#### Teks Bacaan

0-4 Pendahuluan (Terjemahan Matan) – Kisah Isra’ Mi’raj Rasulullah SAW

Kisah Isra’ Mi‘raj Rasulullah s.a.w.
Terjemah dari Kitab Dardir Bainama Qishshat-ul-Mi‘raj
Oleh: asy-Syeikh Najmuddin al-Ghaithi

Penerjemah: Achmad Sunarto
Penerbit: MUTIARA ILMU Surabaya

Rangkaian Pos: 000 Pendahuluan (Terjemahan Matan) - Kisah Isra' Mi'raj Rasulullah SAW

(Bertemu Dengan Nabi Yūsuf– Di Langit Ketiga)

Kemudian Nabi s.a.w. naik ke tingkat langit yang ketiga. Jibrīl meminta dibukakan pintunya.

“Siapa ini?”, tanya yang ada di balik pintu.

“Jibrīl”, jawab Jibrīl.

“Siapa yang bersama anda?”, tanyanya.

“Muḥammad”, jawab Jibrīl.

“Apakah ia sudah diutus?”, tanyanya.

“Ya”, jawab Jibrīl.

########

▸ Petunjuk Latihan
(a) Tulis ulang persis bagian kisah Isra' Mi'raj ini, mulai dari "Kisah Isra’ Mi‘raj" terus sampai "di balik pintu.".
(b) Jawab pertanyaan berikut berdasarkan kisah Isra' Mi'raj ini:
(i) Siapa penerjemah kitab ini?
(ii) Nabi s.a.w. naik ke tingkat langit yang ke berapa dalam bagian ini?
(iii) Menurut judul bagiannya, Nabi siapa yang ditemui di langit itu?
Daftar sesudah ini tidak ada hubungannya dengan latihan ini.

#### Kumpulan Data

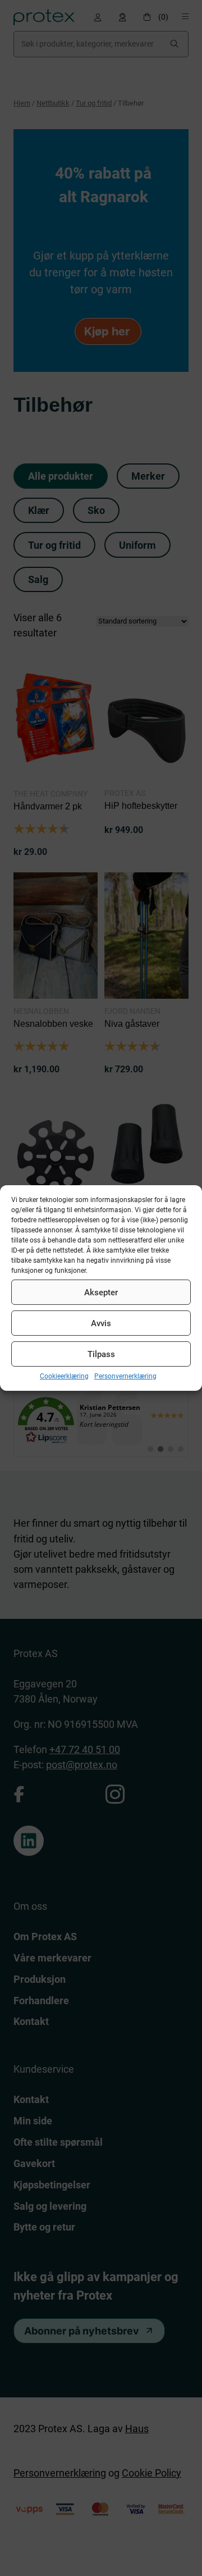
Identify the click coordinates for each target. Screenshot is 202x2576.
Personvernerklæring (125, 1376)
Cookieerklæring (64, 1376)
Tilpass (101, 1354)
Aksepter (101, 1292)
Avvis (101, 1323)
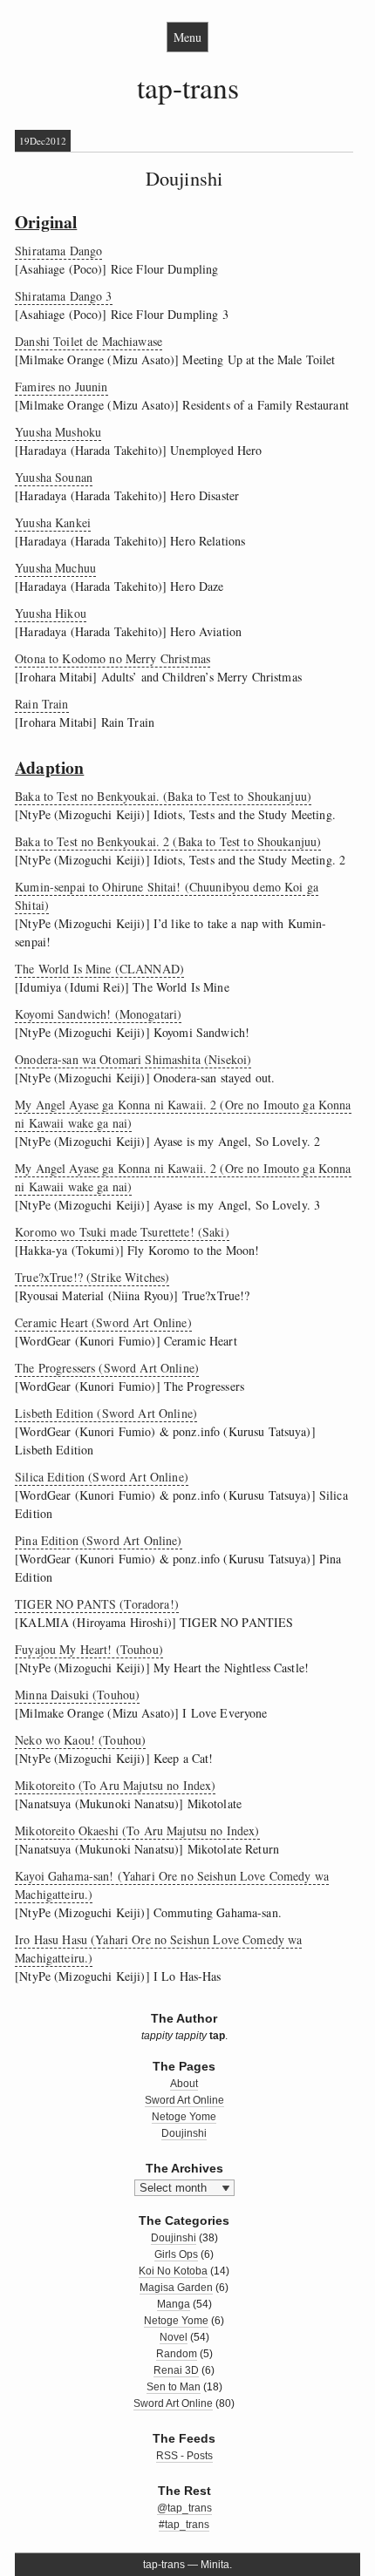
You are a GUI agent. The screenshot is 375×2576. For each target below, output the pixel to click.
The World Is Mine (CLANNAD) (99, 968)
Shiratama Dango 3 (63, 296)
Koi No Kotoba (173, 2271)
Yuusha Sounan (53, 477)
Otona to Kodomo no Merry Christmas (112, 658)
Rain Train (41, 703)
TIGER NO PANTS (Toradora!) (97, 1604)
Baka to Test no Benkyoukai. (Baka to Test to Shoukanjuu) (163, 796)
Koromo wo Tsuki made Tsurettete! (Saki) (121, 1232)
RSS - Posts (184, 2456)
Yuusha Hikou (50, 613)
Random (176, 2354)
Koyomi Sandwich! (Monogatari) (98, 1014)
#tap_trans (184, 2524)
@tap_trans (184, 2508)
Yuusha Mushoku (58, 432)
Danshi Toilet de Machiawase (88, 341)
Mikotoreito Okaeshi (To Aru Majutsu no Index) (137, 1830)
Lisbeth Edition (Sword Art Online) (106, 1413)
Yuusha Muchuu (55, 567)
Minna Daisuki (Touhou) (77, 1694)
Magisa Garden (176, 2287)
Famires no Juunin (61, 386)
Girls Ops (176, 2254)
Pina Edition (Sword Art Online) (98, 1540)
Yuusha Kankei (53, 522)
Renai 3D (176, 2370)
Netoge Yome (184, 2117)
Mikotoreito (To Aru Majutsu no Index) (115, 1785)
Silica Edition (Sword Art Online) (101, 1476)
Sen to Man (174, 2387)
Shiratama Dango (58, 250)
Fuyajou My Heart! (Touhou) (89, 1649)
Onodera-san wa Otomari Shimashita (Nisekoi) (133, 1059)
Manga (173, 2304)
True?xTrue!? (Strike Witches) (92, 1277)
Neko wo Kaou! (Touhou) (80, 1740)
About (184, 2084)
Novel (174, 2337)
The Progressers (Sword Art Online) (107, 1367)
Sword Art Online (184, 2100)
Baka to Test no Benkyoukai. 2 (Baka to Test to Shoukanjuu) (168, 841)
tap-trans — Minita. (187, 2565)
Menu (187, 37)
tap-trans (188, 87)
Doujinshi (184, 178)
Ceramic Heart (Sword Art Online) (103, 1322)
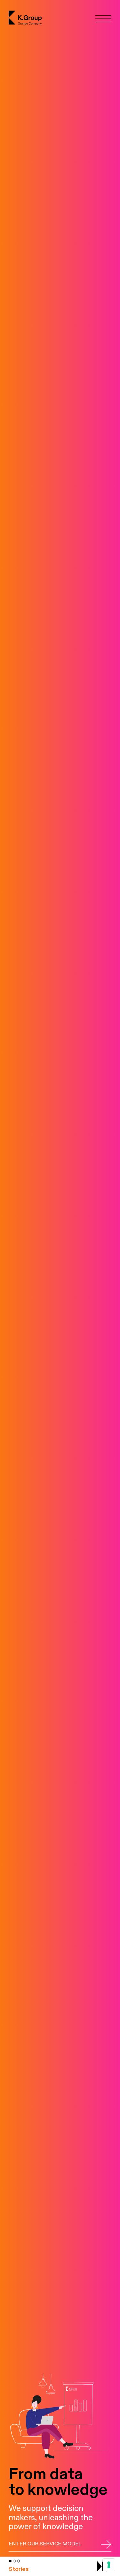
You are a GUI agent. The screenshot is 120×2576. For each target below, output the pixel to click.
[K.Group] (26, 18)
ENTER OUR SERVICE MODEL (45, 2544)
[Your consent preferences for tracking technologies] (109, 2565)
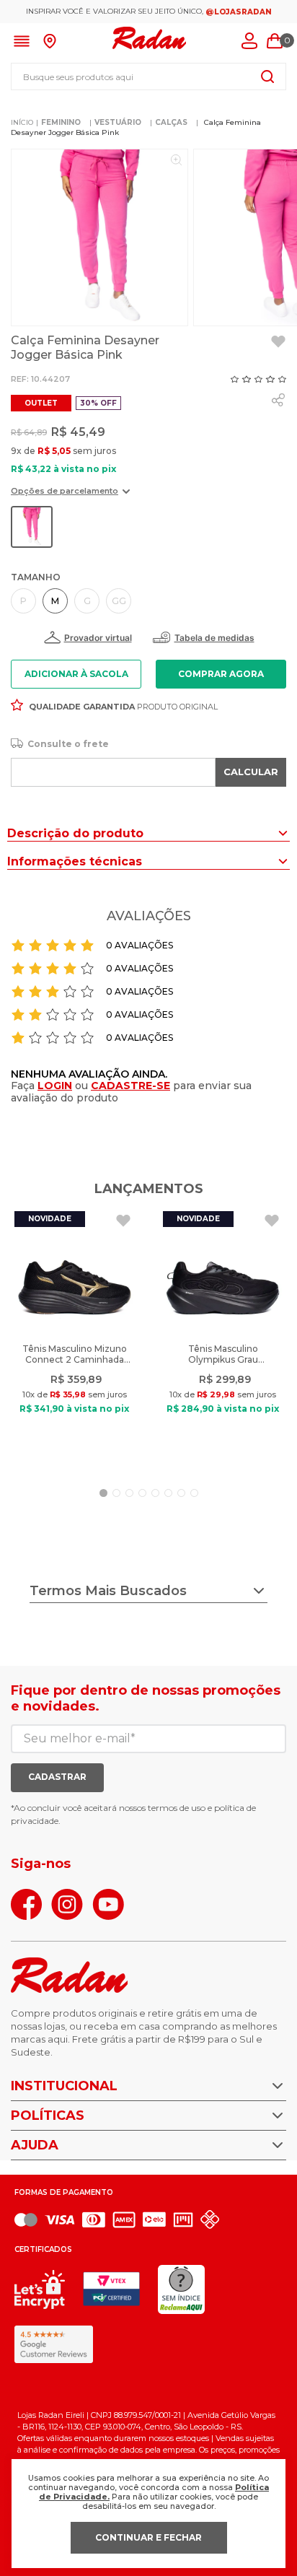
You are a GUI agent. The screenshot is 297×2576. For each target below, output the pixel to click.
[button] (70, 496)
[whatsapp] (278, 399)
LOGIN (54, 1085)
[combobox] (148, 76)
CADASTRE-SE (130, 1085)
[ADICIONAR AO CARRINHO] (221, 674)
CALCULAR (250, 771)
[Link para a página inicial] (22, 122)
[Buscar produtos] (267, 76)
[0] (274, 41)
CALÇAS (171, 122)
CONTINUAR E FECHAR (148, 2537)
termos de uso (176, 1807)
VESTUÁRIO (117, 122)
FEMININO (61, 122)
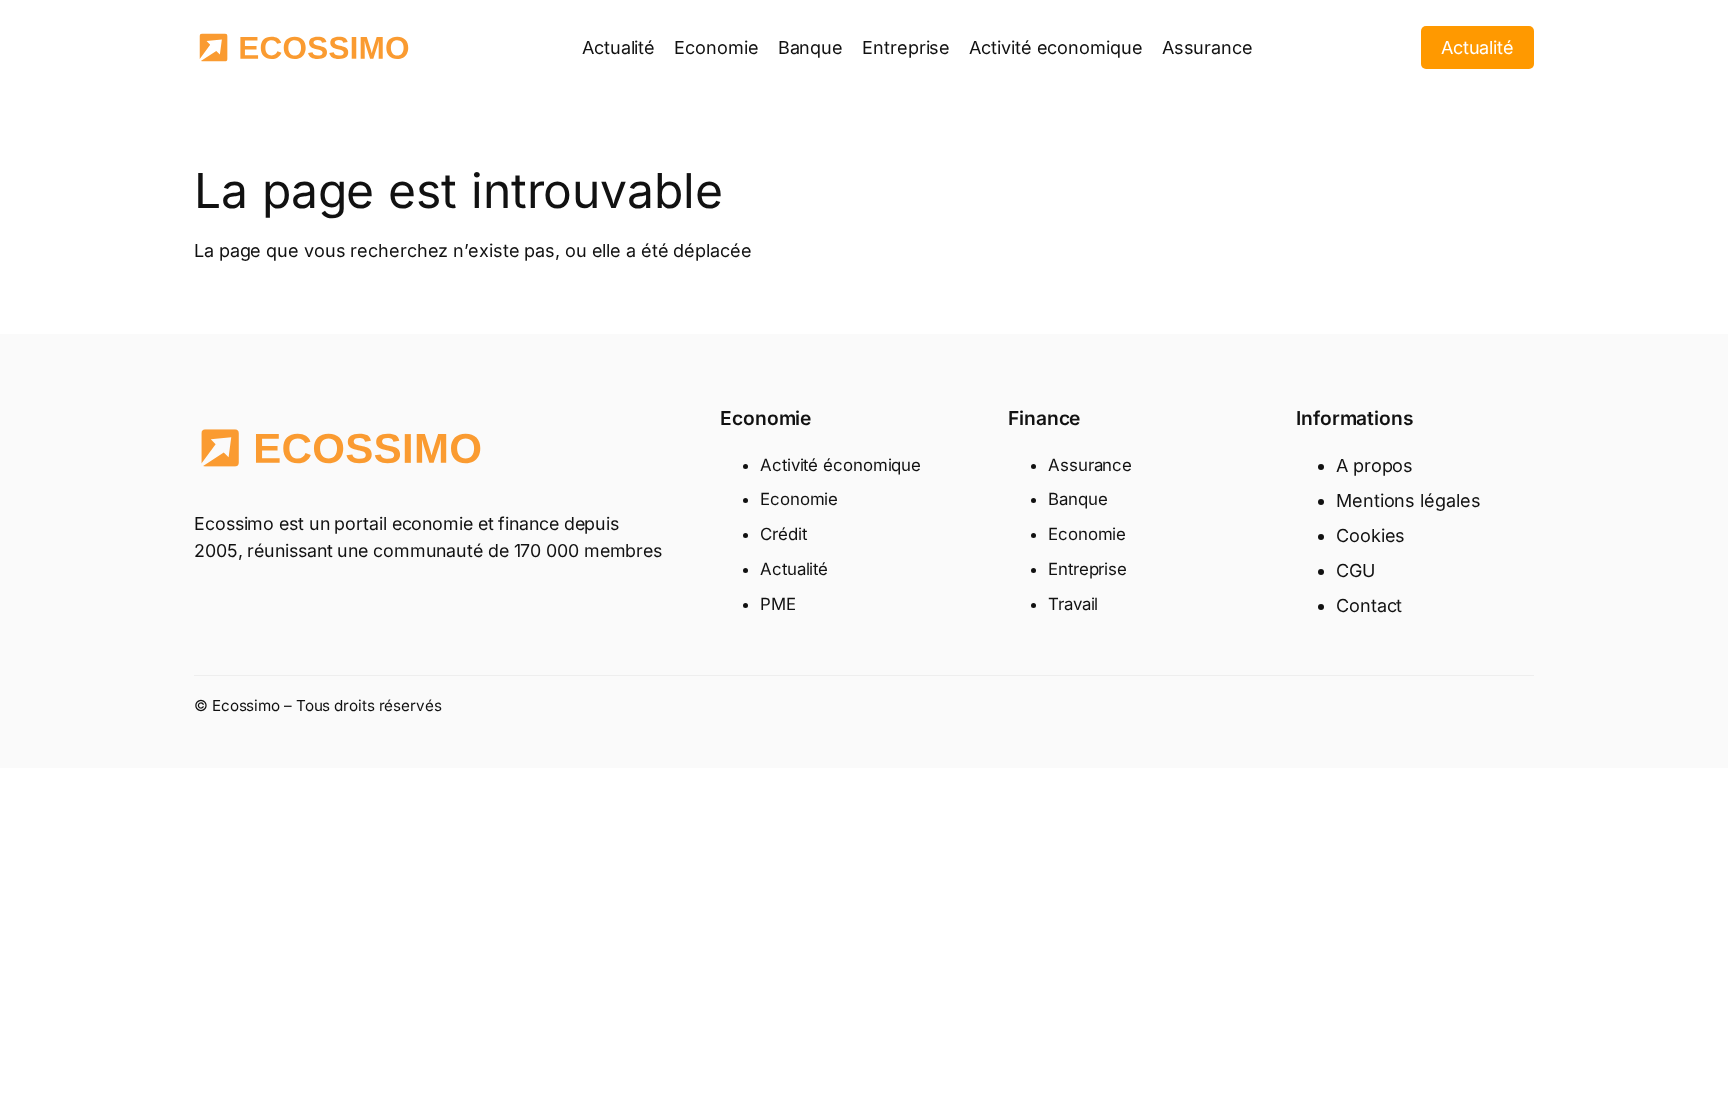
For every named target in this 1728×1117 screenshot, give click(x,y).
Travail (1073, 604)
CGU (1355, 570)
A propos (1374, 465)
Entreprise (1087, 569)
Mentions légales (1408, 500)
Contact (1369, 605)
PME (778, 604)
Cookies (1370, 535)
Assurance (1090, 465)
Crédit (783, 534)
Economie (799, 499)
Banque (1077, 499)
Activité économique (840, 465)
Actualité (1477, 47)
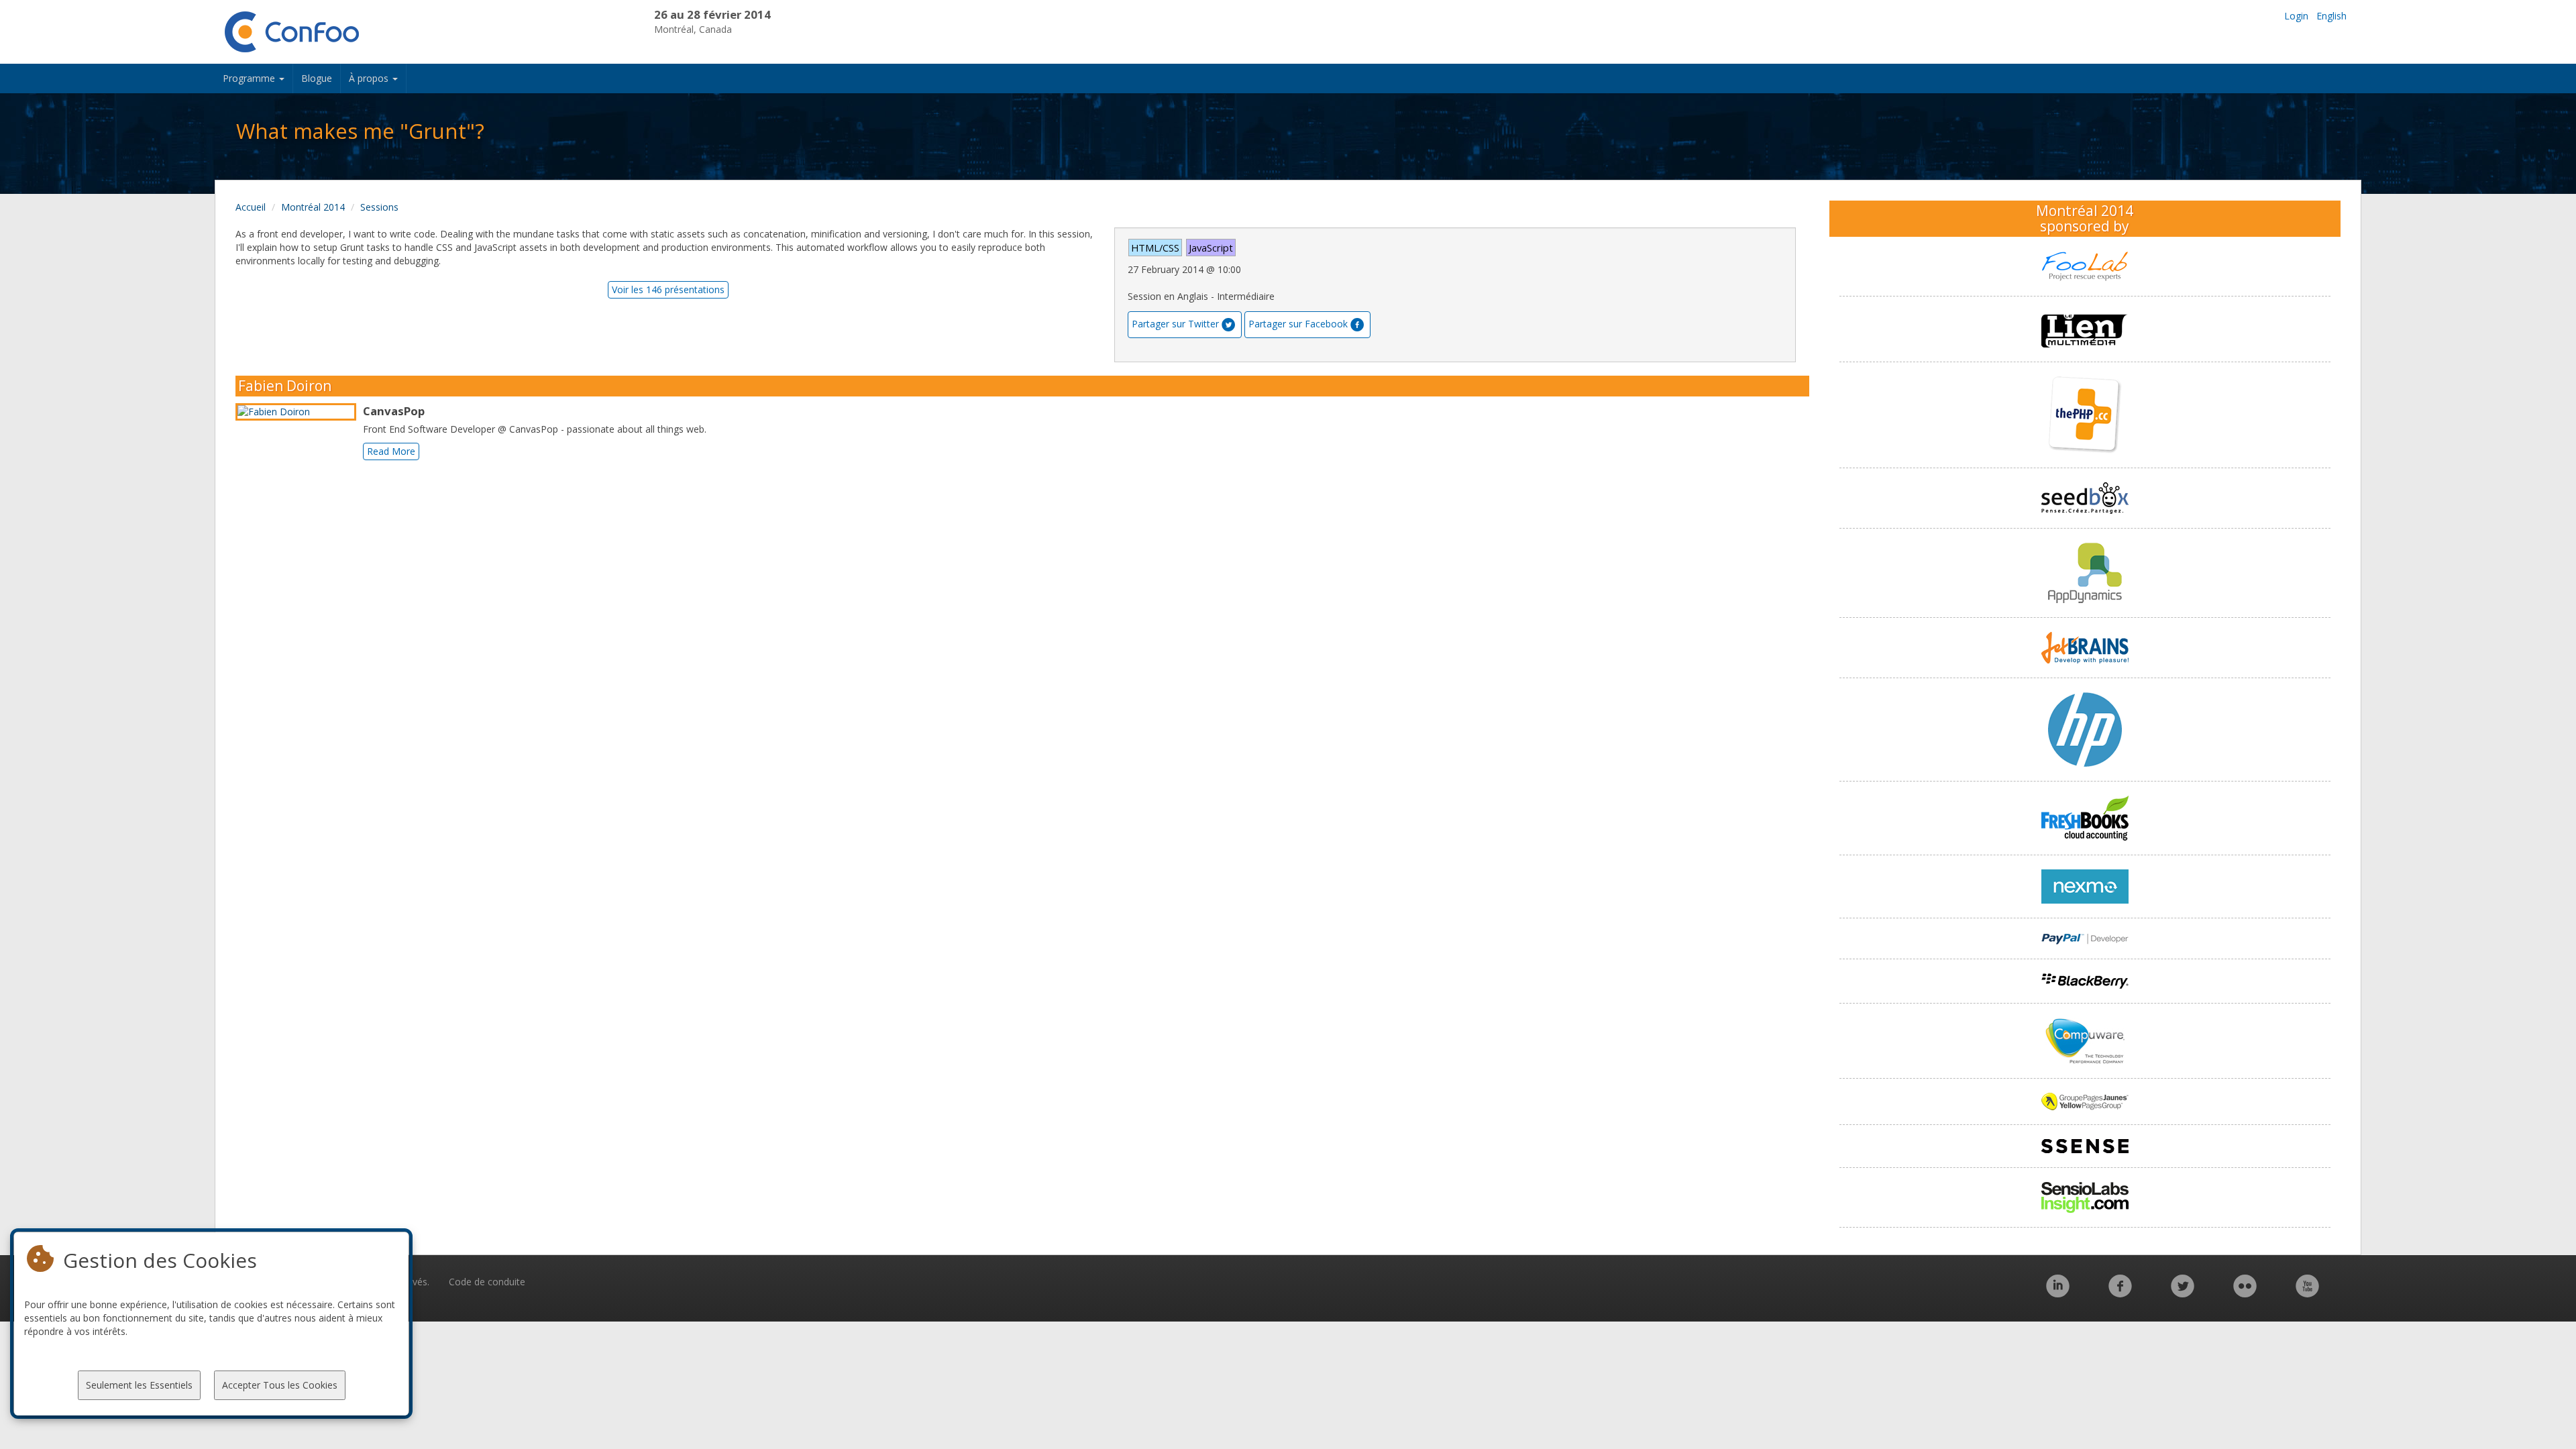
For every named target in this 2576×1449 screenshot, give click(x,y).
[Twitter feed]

########

▸ Hasil Jawaban
(a)
Kisah Isra’ Mi‘raj Rasulullah s.a.w.
Terjemah dari Kitab Dardir Bainama Qishshat-ul-Mi‘raj
Oleh: asy-Syeikh Najmuddin al-Ghaithi

Penerjemah: Achmad Sunarto
Penerbit: MUTIARA ILMU Surabaya

Rangkaian Pos: 000 Pendahuluan (Terjemahan Matan) - Kisah Isra' Mi'raj Rasulullah SAW

(Bertemu Dengan Nabi Yūsuf– Di Langit Ketiga)

Kemudian Nabi s.a.w. naik ke tingkat langit yang ketiga. Jibrīl meminta dibukakan pintunya.

“Siapa ini?”, tanya yang ada di balik pintu.

(b)
(i) Achmad Sunarto
(ii) Tingkat langit yang ketiga
(iii) Nabi Yūsuf